With the pictures left out, reproduce exactly the lines from the one containing "Task: Click the" through the final line of the entries.

◇ ◇ ◇ ◇

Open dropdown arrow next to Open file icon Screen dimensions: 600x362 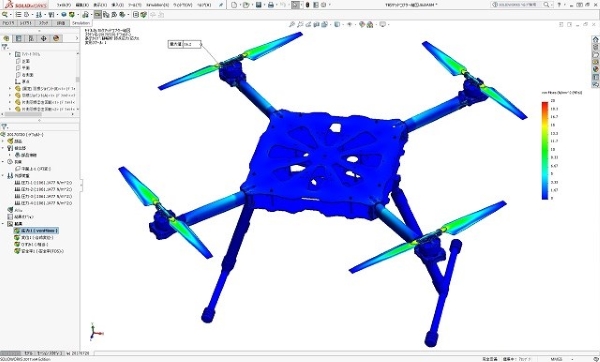pos(253,5)

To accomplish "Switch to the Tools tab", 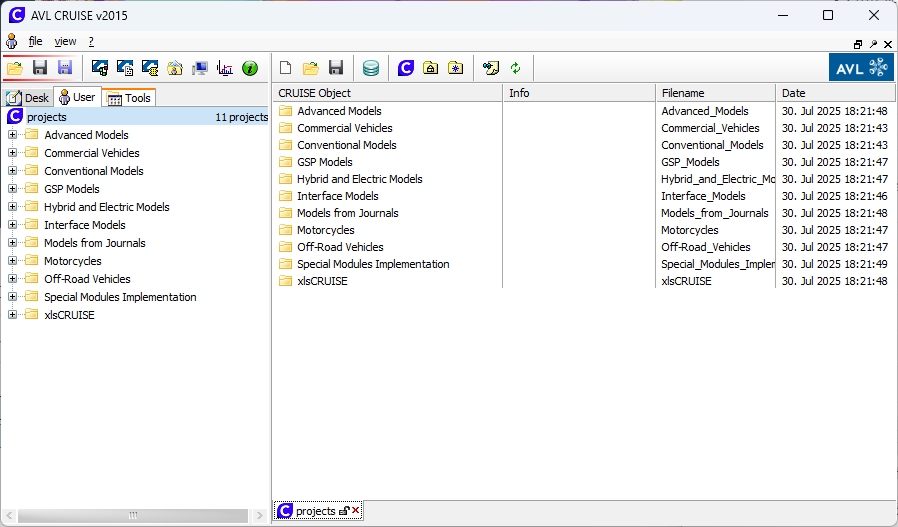I will click(129, 98).
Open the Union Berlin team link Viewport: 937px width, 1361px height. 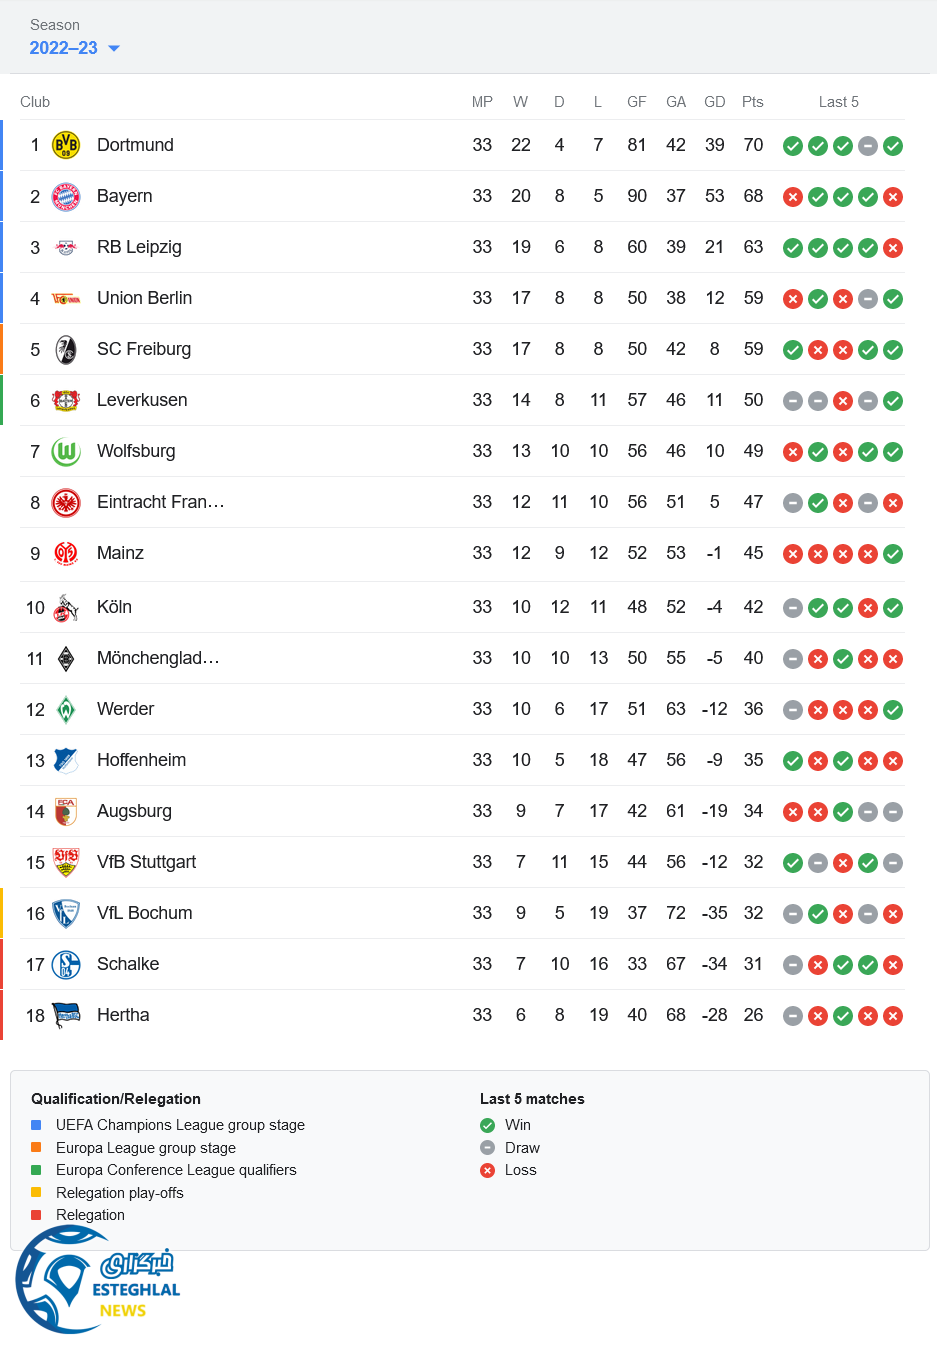click(x=144, y=298)
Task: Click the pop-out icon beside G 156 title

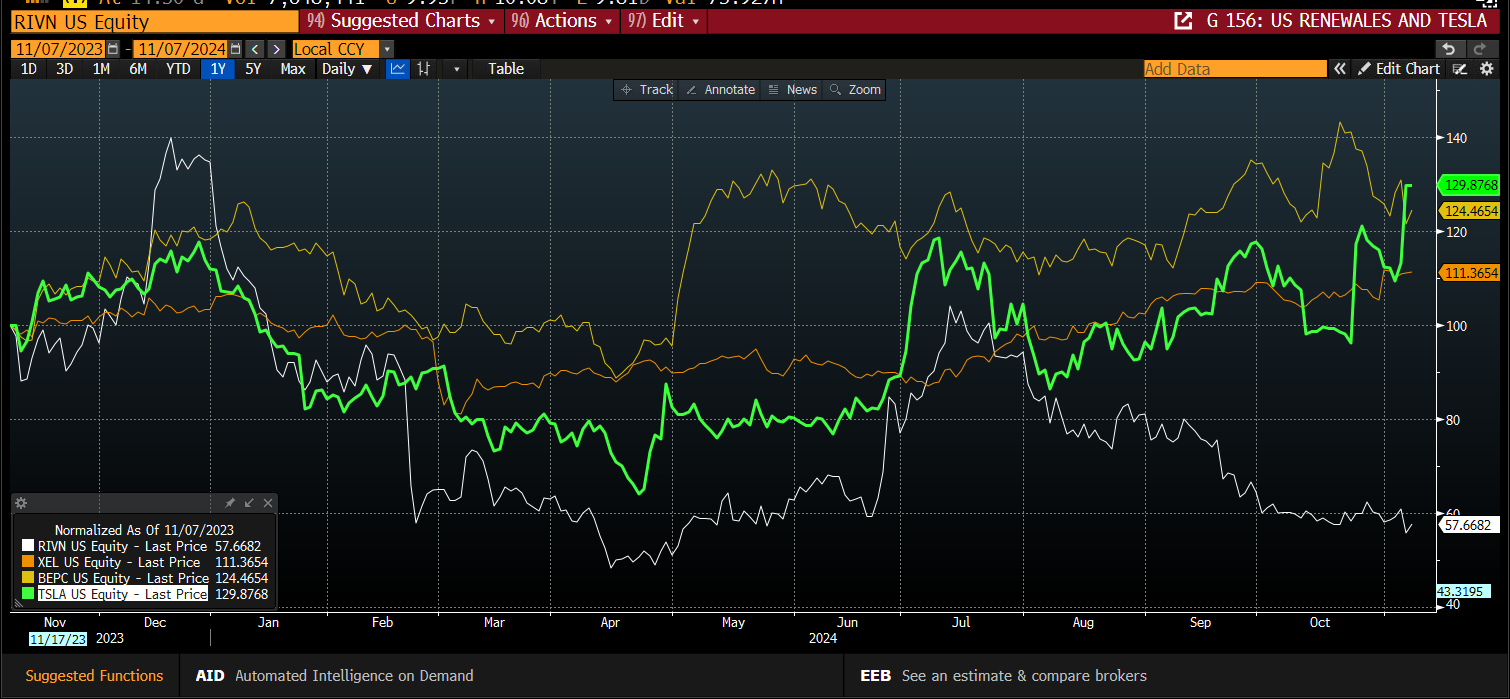Action: coord(1183,21)
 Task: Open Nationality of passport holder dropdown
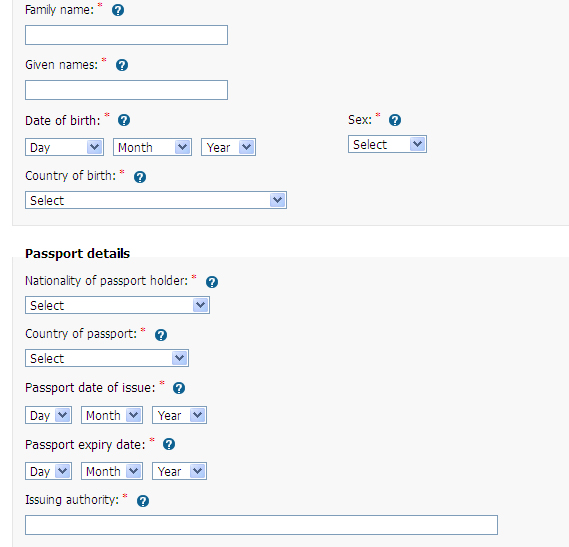tap(117, 305)
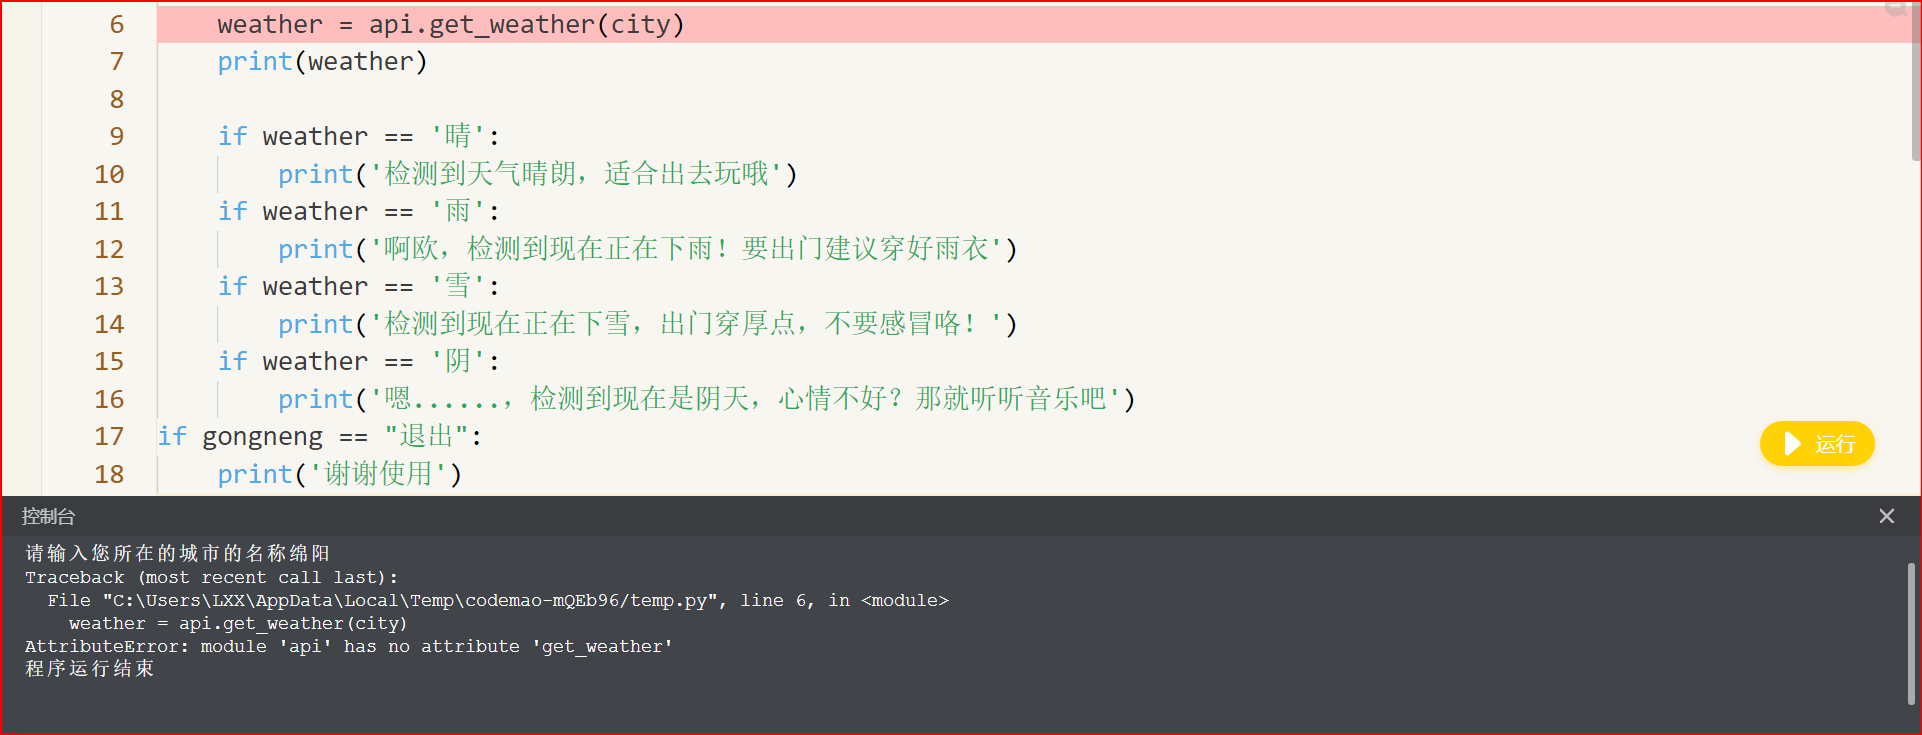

◇ ◇ ◇ ◇

__EXPECTED ANSWER__.
Task: Click the pop-out icon beside G 156 title

Action: coord(1183,21)
 Task: Open Nationality of passport holder dropdown
tap(117, 305)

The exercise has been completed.